## EXERCISE
Given the listing below, the answer must be only the number of lines containing the string "thumbnail".

## EXERCISE INPUT

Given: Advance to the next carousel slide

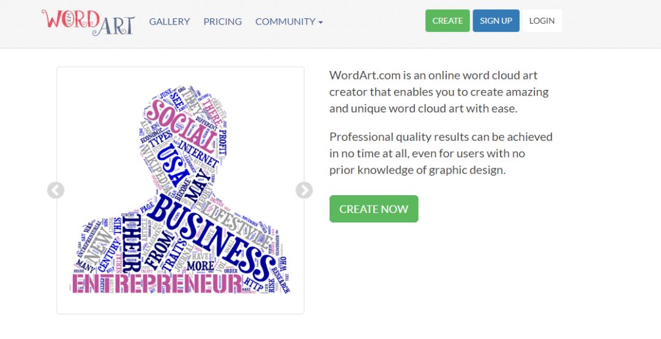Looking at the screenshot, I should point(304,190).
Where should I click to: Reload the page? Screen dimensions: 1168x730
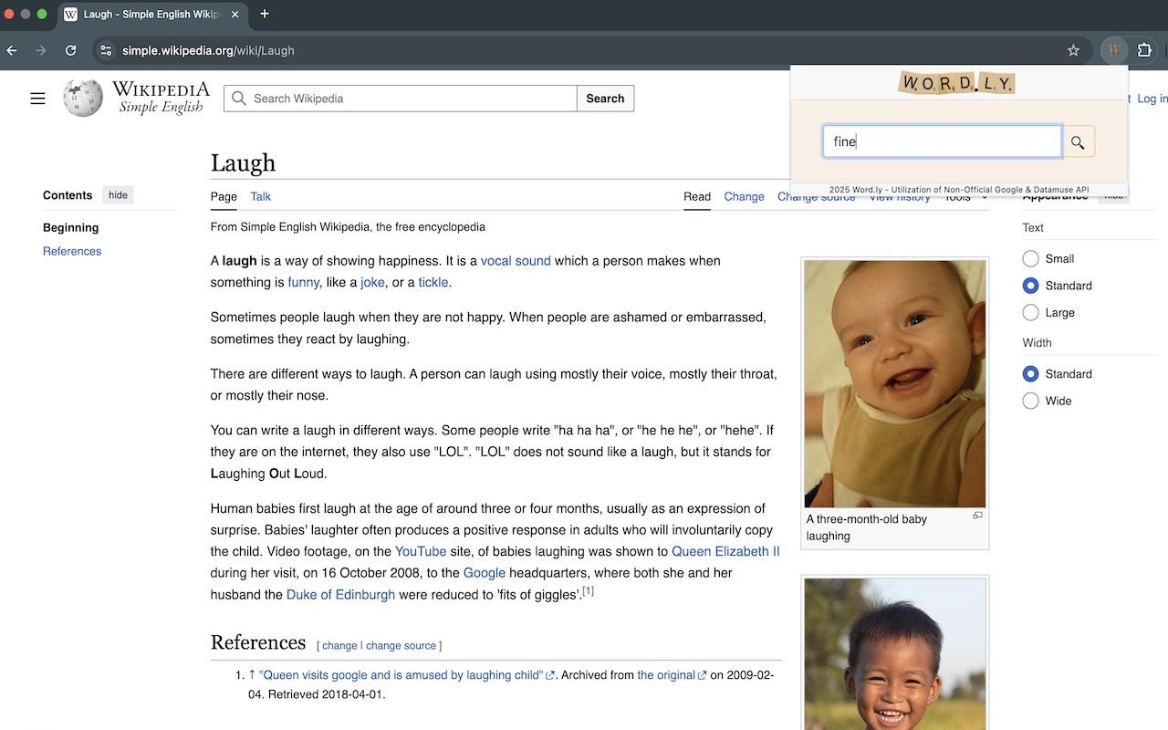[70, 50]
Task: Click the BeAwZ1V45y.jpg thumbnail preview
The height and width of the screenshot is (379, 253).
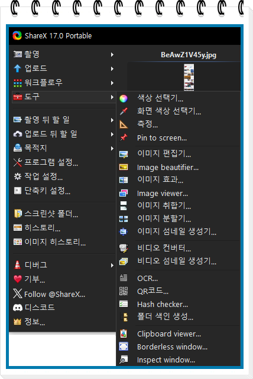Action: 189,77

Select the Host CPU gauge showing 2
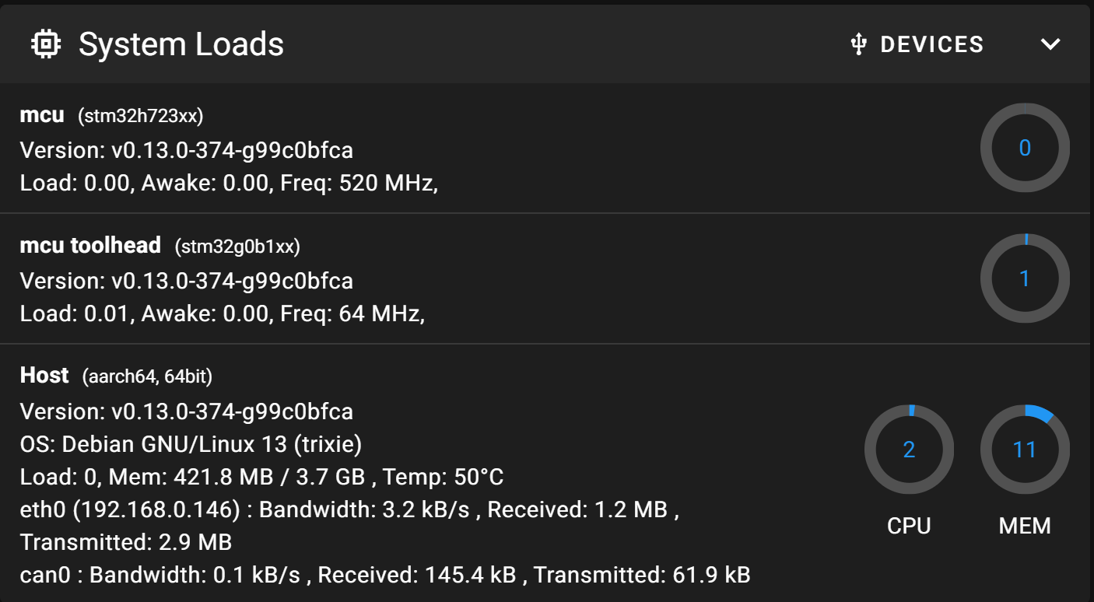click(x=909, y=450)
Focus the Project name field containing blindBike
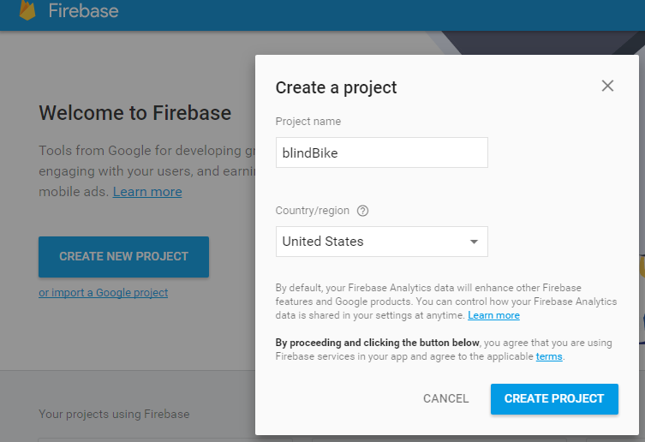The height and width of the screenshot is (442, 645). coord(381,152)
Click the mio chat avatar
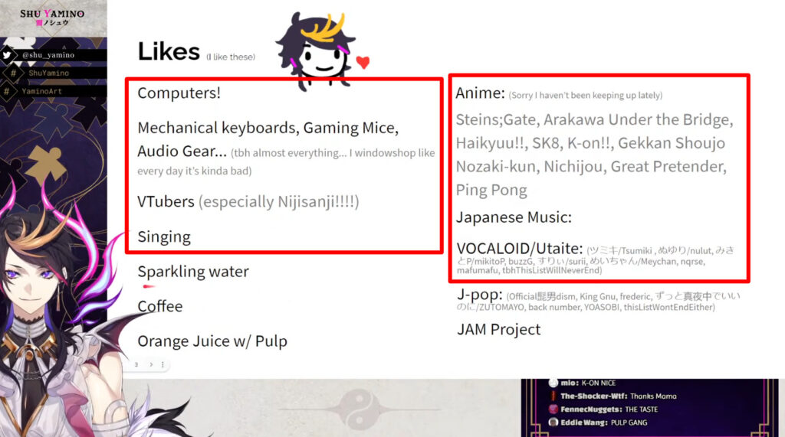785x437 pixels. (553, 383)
==
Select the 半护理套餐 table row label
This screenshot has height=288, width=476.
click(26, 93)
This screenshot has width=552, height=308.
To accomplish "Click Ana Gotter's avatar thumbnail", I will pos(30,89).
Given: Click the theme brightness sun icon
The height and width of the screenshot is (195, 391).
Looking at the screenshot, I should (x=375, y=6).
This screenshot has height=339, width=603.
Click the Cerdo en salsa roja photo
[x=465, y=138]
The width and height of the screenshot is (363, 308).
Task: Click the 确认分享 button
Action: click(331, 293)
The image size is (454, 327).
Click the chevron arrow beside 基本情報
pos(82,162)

## OUTPUT OF THE TASK
2